Required action.
I'd like the entries repeated exactly, pictures omitted.
:::
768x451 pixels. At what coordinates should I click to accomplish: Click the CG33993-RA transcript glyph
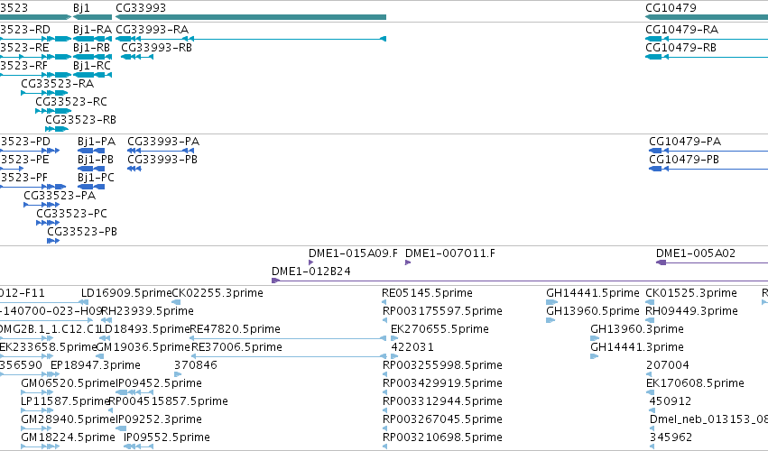coord(251,39)
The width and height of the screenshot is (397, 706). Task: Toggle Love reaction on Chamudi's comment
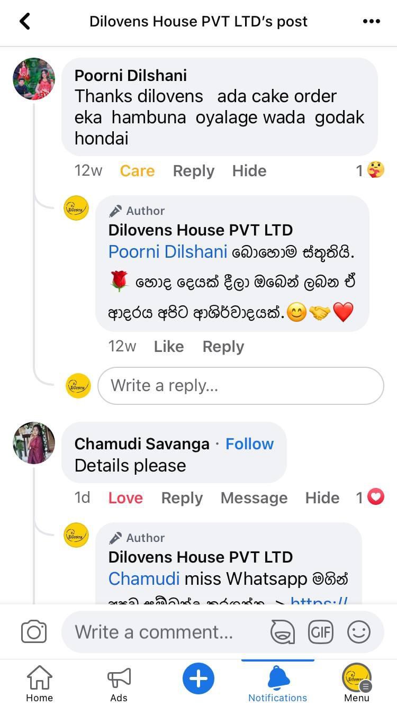point(125,498)
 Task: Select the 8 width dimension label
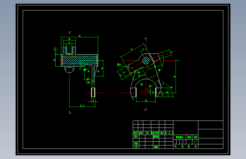(93, 100)
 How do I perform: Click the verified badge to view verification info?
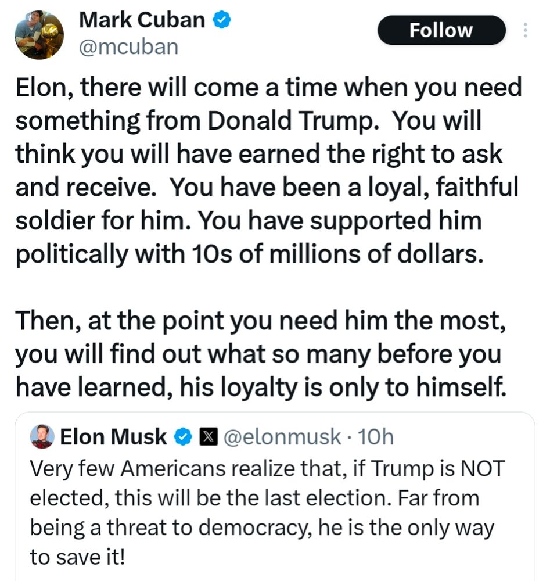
:::
Reply to the exercise.
768x451 pixels. At what coordinates should I click to accomplish: Click the CG33993-RA transcript glyph
coord(251,39)
The width and height of the screenshot is (397, 706). Task: Toggle Love reaction on Chamudi's comment
point(125,498)
 Task: Select the 8 width dimension label
(93, 100)
 How do I perform: Click the verified badge to view verification info?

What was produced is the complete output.